*** Material provided ***
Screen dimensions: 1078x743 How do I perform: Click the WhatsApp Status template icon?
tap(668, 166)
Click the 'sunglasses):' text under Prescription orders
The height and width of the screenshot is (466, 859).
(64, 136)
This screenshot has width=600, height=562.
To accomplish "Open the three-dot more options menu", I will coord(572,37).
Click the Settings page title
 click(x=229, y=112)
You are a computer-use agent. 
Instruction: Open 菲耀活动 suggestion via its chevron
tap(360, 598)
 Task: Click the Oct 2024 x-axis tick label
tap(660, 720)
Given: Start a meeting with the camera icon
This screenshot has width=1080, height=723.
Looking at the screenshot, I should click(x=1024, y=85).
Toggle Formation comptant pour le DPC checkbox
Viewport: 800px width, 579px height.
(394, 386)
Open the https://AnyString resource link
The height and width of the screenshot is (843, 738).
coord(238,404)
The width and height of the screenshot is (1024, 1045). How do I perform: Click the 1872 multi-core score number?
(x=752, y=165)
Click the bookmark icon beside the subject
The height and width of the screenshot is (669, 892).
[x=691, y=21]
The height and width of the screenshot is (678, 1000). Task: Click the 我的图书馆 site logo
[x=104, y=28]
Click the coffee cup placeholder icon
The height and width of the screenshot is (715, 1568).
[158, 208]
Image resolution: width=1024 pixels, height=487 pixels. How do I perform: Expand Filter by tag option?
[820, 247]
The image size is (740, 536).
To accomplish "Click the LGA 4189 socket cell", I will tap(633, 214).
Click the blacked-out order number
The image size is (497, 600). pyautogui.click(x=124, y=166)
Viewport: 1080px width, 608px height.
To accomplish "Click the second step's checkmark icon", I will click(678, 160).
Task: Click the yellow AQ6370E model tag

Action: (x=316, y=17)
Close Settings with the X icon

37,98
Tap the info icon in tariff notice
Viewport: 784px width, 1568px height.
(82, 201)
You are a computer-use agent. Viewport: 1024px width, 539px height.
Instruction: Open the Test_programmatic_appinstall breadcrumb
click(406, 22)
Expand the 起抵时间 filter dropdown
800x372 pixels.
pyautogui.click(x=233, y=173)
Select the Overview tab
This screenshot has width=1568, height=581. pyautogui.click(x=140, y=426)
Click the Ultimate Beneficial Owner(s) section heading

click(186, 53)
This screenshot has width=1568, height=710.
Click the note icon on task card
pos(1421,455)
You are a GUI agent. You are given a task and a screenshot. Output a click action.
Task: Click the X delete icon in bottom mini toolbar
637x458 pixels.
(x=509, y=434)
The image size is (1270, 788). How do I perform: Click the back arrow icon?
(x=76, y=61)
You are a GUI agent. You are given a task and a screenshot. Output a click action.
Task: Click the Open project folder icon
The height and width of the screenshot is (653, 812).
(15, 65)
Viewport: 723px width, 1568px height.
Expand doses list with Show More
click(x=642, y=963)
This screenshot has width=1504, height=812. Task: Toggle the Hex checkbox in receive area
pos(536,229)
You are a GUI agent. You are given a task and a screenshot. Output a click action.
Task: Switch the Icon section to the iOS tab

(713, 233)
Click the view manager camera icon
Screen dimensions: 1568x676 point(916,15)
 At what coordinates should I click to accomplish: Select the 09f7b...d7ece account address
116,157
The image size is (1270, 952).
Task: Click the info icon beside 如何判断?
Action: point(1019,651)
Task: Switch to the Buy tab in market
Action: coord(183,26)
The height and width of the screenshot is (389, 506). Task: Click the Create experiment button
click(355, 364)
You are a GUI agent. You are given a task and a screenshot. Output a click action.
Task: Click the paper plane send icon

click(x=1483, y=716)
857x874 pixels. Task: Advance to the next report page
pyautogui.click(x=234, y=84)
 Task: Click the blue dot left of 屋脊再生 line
***
Instruction → Render each line of the data above as a JSON array of strings, one string per line, with blank lines omitted.

Solution for this problem →
[
  "Screen dimensions: 1078x743 How do I perform: Click the WhatsApp Status template icon?",
  "tap(668, 166)",
  "Click the 'sunglasses):' text under Prescription orders",
  "The height and width of the screenshot is (466, 859).",
  "(64, 136)",
  "This screenshot has width=600, height=562.",
  "To accomplish \"Open the three-dot more options menu\", I will coord(572,37).",
  "Click the Settings page title",
  " click(x=229, y=112)",
  "You are a computer-use agent. ",
  "Instruction: Open 菲耀活动 suggestion via its chevron",
  "tap(360, 598)",
  " Task: Click the Oct 2024 x-axis tick label",
  "tap(660, 720)",
  "Given: Start a meeting with the camera icon",
  "This screenshot has width=1080, height=723.",
  "Looking at the screenshot, I should click(x=1024, y=85).",
  "Toggle Formation comptant pour le DPC checkbox",
  "Viewport: 800px width, 579px height.",
  "(394, 386)",
  "Open the https://AnyString resource link",
  "The height and width of the screenshot is (843, 738).",
  "coord(238,404)",
  "The width and height of the screenshot is (1024, 1045). How do I perform: Click the 1872 multi-core score number?",
  "(x=752, y=165)",
  "Click the bookmark icon beside the subject",
  "The height and width of the screenshot is (669, 892).",
  "[x=691, y=21]",
  "The height and width of the screenshot is (678, 1000). Task: Click the 我的图书馆 site logo",
  "[x=104, y=28]",
  "Click the coffee cup placeholder icon",
  "The height and width of the screenshot is (715, 1568).",
  "[158, 208]",
  "Image resolution: width=1024 pixels, height=487 pixels. How do I perform: Expand Filter by tag option?",
  "[820, 247]",
  "The image size is (740, 536).",
  "To accomplish \"Click the LGA 4189 socket cell\", I will tap(633, 214).",
  "Click the blacked-out order number",
  "The image size is (497, 600). pyautogui.click(x=124, y=166)",
  "Viewport: 1080px width, 608px height.",
  "To accomplish \"Click the second step's checkmark icon\", I will click(678, 160).",
  "Task: Click the yellow AQ6370E model tag",
  "Action: (x=316, y=17)",
  "Close Settings with the X icon",
  "37,98",
  "Tap the info icon in tariff notice",
  "Viewport: 784px width, 1568px height.",
  "(82, 201)",
  "You are a computer-use agent. Viewport: 1024px width, 539px height.",
  "Instruction: Open the Test_programmatic_appinstall breadcrumb",
  "click(406, 22)",
  "Expand the 起抵时间 filter dropdown",
  "800x372 pixels.",
  "pyautogui.click(x=233, y=173)",
  "Select the Overview tab",
  "This screenshot has width=1568, height=581. pyautogui.click(x=140, y=426)",
  "Click the Ultimate Beneficial Owner(s) section heading",
  "click(186, 53)",
  "This screenshot has width=1568, height=710.",
  "Click the note icon on task card",
  "pos(1421,455)",
  "You are a GUI agent. You are given a task and a screenshot. Output a click action.",
  "Task: Click the X delete icon in bottom mini toolbar",
  "637x458 pixels.",
  "(x=509, y=434)",
  "The image size is (1270, 788). How do I perform: Click the back arrow icon?",
  "(x=76, y=61)",
  "You are a GUI agent. You are given a task and a screenshot. Output a click action.",
  "Task: Click the Open project folder icon",
  "The height and width of the screenshot is (653, 812).",
  "(15, 65)",
  "Viewport: 723px width, 1568px height.",
  "Expand doses list with Show More",
  "click(x=642, y=963)",
  "This screenshot has width=1504, height=812. Task: Toggle the Hex checkbox in receive area",
  "pos(536,229)",
  "You are a GUI agent. You are given a task and a screenshot. Output a click action.",
  "Task: Switch the Icon section to the iOS tab",
  "(713, 233)",
  "Click the view manager camera icon",
  "Screen dimensions: 1568x676 point(916,15)",
  " At what coordinates should I click to accomplish: Select the 09f7b...d7ece account address",
  "116,157",
  "The image size is (1270, 952).",
  "Task: Click the info icon beside 如何判断?",
  "Action: point(1019,651)",
  "Task: Switch to the Buy tab in market",
  "Action: coord(183,26)",
  "The height and width of the screenshot is (389, 506). Task: Click the Create experiment button",
  "click(355, 364)",
  "You are a GUI agent. You are given a task and a screenshot. Output a click action.",
  "Task: Click the paper plane send icon",
  "click(x=1483, y=716)",
  "857x874 pixels. Task: Advance to the next report page",
  "pyautogui.click(x=234, y=84)",
  " Task: Click the blue dot left of 屋脊再生 line"
]